Malaysia's converts test freedom of faith

Kuala Lumpur, Malaysia - Five days after she declared legally that she had converted from Islam to Christianity, several officers from Malaysia's state Islamic department turned up at the woman's office and arrested her.

She said they took her, then 21, to a drug rehabilitation center for men, where a Muslim teacher counseled her on her conversion and on one occasion, caned her back. After two months, she found an unlocked door out of the compound and escaped.

"What they did was wrong. They shouldn't decide our beliefs for us," said the woman -- who asked not to be named -- of her ordeal in 1999.
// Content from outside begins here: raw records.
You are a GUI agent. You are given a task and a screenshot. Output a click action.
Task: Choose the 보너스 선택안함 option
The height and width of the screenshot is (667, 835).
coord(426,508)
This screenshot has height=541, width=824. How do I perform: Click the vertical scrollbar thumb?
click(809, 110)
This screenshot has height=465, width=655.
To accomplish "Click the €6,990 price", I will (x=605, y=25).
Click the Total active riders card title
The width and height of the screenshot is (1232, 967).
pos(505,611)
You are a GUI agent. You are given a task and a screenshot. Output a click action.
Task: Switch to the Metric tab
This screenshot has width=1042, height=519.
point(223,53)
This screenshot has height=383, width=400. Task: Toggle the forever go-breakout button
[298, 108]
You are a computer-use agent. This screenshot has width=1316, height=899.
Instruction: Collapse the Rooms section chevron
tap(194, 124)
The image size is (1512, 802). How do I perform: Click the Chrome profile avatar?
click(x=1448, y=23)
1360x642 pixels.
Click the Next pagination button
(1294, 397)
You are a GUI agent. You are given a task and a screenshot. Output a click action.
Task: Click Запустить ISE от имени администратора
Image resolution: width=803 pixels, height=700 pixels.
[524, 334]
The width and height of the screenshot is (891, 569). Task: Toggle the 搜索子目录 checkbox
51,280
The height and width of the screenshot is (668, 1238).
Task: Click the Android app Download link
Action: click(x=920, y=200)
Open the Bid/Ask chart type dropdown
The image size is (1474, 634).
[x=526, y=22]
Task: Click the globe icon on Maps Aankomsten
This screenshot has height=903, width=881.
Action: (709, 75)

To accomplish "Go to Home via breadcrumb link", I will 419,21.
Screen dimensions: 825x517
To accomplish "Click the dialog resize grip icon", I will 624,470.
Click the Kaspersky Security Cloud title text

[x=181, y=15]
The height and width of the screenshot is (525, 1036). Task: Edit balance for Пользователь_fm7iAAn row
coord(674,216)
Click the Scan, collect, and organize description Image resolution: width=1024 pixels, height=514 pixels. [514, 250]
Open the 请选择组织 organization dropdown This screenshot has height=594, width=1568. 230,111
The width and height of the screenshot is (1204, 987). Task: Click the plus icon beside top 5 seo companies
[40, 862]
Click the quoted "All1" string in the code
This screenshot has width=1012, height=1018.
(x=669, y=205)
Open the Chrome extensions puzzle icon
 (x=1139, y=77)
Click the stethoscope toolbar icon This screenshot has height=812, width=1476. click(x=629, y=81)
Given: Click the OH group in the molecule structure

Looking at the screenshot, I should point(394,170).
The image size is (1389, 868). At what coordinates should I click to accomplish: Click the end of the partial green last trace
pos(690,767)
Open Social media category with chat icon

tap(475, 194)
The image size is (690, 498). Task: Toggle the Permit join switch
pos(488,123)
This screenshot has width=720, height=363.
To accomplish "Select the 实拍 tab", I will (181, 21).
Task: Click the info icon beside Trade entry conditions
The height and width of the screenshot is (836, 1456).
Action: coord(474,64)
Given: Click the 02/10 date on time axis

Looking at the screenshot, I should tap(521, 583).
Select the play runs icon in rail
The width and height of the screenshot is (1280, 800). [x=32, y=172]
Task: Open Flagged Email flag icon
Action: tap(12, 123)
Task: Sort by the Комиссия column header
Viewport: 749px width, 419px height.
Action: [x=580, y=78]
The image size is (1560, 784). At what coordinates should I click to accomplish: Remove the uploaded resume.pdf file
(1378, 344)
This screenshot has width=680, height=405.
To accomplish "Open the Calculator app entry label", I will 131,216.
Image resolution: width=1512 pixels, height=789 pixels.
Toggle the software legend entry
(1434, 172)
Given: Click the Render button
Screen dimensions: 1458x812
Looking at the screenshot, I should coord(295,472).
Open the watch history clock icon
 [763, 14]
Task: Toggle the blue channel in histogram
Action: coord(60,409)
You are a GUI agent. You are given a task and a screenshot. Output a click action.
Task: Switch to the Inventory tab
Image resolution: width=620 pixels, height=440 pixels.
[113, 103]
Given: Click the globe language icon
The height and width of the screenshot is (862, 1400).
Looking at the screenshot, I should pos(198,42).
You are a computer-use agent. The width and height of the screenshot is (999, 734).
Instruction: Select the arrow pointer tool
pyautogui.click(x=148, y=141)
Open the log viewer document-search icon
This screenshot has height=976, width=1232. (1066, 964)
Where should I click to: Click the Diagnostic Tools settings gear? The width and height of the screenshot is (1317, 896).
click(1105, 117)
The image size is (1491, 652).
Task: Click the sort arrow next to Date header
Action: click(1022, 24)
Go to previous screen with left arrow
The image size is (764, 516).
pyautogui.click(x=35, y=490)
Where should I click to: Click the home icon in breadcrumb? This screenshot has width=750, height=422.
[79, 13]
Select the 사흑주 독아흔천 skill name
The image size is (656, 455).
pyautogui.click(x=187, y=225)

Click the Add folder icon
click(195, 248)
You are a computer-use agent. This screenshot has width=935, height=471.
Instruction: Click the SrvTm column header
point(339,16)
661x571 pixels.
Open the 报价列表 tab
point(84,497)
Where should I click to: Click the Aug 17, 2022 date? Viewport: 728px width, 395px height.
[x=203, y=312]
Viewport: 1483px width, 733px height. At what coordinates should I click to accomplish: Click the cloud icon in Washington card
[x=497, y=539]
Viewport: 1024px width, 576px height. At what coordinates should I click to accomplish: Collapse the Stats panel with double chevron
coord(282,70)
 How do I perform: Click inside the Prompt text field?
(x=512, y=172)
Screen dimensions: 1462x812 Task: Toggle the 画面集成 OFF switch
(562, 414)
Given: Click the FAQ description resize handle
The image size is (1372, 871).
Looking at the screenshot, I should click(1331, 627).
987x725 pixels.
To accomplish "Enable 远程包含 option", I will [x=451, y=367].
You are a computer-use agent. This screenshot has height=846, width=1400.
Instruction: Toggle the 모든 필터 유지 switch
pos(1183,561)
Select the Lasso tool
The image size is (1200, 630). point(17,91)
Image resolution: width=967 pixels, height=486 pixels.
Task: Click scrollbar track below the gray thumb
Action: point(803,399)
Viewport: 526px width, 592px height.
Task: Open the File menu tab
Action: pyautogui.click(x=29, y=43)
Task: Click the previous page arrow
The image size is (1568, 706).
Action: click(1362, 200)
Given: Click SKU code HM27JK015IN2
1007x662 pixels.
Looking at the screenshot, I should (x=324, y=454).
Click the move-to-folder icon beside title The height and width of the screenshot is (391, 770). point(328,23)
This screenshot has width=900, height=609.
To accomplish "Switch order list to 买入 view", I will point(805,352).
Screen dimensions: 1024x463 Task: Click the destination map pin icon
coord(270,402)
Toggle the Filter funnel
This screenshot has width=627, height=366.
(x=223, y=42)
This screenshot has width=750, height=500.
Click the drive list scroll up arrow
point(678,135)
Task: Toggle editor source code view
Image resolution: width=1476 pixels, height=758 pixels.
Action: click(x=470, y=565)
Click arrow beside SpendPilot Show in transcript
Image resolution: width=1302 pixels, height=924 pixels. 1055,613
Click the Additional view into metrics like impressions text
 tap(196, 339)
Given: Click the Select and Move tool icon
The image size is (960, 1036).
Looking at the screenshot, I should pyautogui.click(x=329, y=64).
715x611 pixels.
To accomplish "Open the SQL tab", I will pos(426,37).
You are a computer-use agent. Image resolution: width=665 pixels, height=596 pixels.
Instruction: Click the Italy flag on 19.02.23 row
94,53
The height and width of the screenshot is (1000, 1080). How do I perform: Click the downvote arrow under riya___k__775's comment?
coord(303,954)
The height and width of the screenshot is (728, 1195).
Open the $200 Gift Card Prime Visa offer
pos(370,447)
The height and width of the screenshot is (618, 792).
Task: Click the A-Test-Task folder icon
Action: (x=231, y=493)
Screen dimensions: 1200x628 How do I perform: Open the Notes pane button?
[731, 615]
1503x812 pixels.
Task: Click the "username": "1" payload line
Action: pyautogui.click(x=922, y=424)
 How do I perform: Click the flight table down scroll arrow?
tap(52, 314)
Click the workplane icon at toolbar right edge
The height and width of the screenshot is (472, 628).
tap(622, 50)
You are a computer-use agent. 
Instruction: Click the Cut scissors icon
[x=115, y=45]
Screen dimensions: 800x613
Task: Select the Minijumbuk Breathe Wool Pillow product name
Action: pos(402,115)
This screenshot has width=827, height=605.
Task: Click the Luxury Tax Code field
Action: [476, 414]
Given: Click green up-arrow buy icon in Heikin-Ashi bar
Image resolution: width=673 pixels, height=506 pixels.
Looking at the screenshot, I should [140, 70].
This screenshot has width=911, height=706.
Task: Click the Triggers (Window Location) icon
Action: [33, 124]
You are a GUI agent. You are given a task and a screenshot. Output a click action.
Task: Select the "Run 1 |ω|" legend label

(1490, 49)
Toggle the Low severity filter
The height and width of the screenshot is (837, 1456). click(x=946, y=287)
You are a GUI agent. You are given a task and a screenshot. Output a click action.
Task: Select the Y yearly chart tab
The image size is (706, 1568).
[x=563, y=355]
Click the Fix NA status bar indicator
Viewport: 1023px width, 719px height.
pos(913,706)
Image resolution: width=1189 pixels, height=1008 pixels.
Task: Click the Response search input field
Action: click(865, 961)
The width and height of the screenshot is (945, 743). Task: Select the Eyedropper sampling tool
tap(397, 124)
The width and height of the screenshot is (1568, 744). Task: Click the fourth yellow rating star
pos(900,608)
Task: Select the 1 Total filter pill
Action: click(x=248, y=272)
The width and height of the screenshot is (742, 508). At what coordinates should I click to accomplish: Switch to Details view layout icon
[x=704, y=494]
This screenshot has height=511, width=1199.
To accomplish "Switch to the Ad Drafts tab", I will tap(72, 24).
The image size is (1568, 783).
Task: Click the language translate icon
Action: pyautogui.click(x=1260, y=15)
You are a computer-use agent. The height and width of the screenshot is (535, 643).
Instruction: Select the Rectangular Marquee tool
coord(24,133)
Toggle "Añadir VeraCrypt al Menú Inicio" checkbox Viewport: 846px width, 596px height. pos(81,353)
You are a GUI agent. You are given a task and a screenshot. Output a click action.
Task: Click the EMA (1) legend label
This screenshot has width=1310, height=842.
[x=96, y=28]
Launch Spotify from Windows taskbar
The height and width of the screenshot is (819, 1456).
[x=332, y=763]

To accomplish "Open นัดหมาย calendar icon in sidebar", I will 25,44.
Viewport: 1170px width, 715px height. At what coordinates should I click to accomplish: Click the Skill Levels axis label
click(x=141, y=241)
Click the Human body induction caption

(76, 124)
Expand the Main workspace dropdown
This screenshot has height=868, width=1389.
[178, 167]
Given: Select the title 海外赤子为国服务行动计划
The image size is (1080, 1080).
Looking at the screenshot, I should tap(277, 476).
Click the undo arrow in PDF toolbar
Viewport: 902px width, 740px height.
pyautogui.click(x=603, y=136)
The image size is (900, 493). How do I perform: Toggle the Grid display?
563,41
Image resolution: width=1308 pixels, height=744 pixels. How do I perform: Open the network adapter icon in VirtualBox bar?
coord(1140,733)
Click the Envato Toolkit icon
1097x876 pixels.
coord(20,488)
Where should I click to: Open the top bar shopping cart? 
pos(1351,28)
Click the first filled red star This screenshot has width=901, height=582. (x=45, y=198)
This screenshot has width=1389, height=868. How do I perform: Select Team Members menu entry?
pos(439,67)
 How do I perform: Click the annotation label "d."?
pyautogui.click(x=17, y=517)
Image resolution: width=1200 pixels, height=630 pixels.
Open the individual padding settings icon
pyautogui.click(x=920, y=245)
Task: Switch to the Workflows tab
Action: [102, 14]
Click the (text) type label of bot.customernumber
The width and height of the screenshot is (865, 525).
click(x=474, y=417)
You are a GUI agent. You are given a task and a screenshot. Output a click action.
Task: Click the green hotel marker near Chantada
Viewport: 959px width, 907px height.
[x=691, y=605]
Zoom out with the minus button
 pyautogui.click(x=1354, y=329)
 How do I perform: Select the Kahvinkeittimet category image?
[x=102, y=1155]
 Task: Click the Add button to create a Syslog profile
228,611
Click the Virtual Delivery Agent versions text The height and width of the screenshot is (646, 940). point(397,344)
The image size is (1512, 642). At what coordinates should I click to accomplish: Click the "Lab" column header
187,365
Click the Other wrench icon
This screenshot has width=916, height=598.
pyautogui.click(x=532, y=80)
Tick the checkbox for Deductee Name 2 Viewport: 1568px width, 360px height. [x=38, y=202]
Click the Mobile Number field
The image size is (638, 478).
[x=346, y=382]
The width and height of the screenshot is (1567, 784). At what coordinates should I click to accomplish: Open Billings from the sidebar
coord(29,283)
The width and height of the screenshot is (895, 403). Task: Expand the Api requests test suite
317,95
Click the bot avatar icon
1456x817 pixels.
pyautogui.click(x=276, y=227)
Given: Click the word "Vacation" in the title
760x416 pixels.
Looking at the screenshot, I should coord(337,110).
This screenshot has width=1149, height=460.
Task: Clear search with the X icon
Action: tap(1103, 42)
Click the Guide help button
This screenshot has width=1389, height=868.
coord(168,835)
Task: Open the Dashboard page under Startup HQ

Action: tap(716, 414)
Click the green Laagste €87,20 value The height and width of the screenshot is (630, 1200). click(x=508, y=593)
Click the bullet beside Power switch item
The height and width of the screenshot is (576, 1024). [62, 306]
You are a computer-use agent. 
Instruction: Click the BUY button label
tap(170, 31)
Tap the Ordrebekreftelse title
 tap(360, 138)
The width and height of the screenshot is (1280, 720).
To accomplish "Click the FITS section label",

While Malaysia is one of the world's most modern and relaxed Muslim countries, its treatment of apostates, primarily those who have given up the Muslim faith, has ignited a heated debate.

Malaysia's Federal Court could rule in the next few days on whether Islamic courts -- which have authority over the country's Muslims, accounting for more than 60 percent of the population -- have the sole right to judge apostates.

The ruling comes amid calls for capital punishment for apostasy, and follows a spate of civil suits by Malaysians seeking official recognition of their decision to leave Islam.

Half of Malaysia's 26 million people are ethnic Malays, who by law must be Muslim, while its Chinese and Indian minorities include Muslims, Christians, Buddhists, Hindus and Sikhs.

Islamic law is selectively enforced by local officials in each of Malaysia's 13 federal states. Unmarried Muslim couples caught in hotel rooms can be charged, while believers seen eating in the daytime during the fasting month of Ramadan can be fined.

Kelantan state, run by an Islamist party, has separate-sex supermarket queues, but the national capital, Kuala Lumpur, is more relaxed with plenty of dance clubs where men and women mingle openly. Yet many say Malaysia's secular status is being eroded.

In December, Islamic authorities gave Malaysian mountain-climber M. Moorthy a Muslim burial against the wishes of his Hindu widow.

Officials said he had converted to Islam before his death, despite assertions to the contrary by most of his family.

"Apostasy is not a new phenomenon but the issue has come to the forefront because it underscores the growing Islamization of a country that was intended to be secular," civil activist Haris Mohamed Ibrahim told Reuters.

Officials also destroyed a commune last July, arresting members of the Sky Kingdom cult which preached a synthesis of all religions and had a giant two-story teapot on its premises. The government said the cult practiced a "deviant" form of Islam.

BIG SIN

Malaysia's civil courts have said they cannot recognize conversions from Islam and refer apostates to the Islamic courts, where sentences for various offenses range from caning to jail.

Although such sentences are rarely carried out on apostates, Malaysians who leave Islam can find themselves in a legal limbo, unable to register their new religious affiliation or to marry non-Muslims. Many keep quiet about their choice or move abroad.

Rights activists say such barriers to conversion are at odds with Malaysia's status as a member of the United Nations Human Rights Council and violate the nation's constitutional guarantee of freedom of worship.

Neighboring Indonesia, which has the world's biggest Muslim population, has no official sanctions against such converts and recognizes civil marriages between Muslims and non-Muslims.

"Unfortunately, some people have fixed ideas about Islam and see apostasy as a challenge to the religion," said Norhayati Kaprawi of the Muslim women's group Sisters in Islam.

Some groups, including the opposition party Parti Islam se-Malaysia (PAS), want apostasy to be punishable by death. One government cleric said about 250,000 Malaysians had left Islam.

The Koran forbids Muslims to abandon their faith, but it doesn't specify the penalties, said Sohirin Solihin, professor of Koranic studies at Malaysia's International Islamic University.

But traditional writings, or Hadith, associated with the Prophet Mohammad proscribe death.

"The Koran is clear that there is no compulsion of religion but the issue of religious freedom is different for Muslims and non-Muslims. The Muslim understanding of this is different from the Western one," he said.

Earlier this year, the case of an Afghan man who faced the death penalty after he converted to Christianity sparked an international outcry. He was later granted asylum in Italy.

While efforts to make apostasy a crime punishable by death in Malaysia are unlikely to succeed given the government's multiethnic coalition of Malay, Chinese and Indian parties, many fear that obstacles to religious conversion will stay in place.

The minister in the Prime Minister's Department for religious affairs, Abdullah Md Zin, declined to comment. His spokesman referred questions to the government's Department of Islamic Development where officials declined comment.

But the department's Web site recommends isolating and counseling apostates and then jailing them if they fail to repent.

"If the person remains an apostate, it is left to the respective authorities to impose the fitting sentence that is death," the department said in its Malay-language "Frequently Asked Questions" section.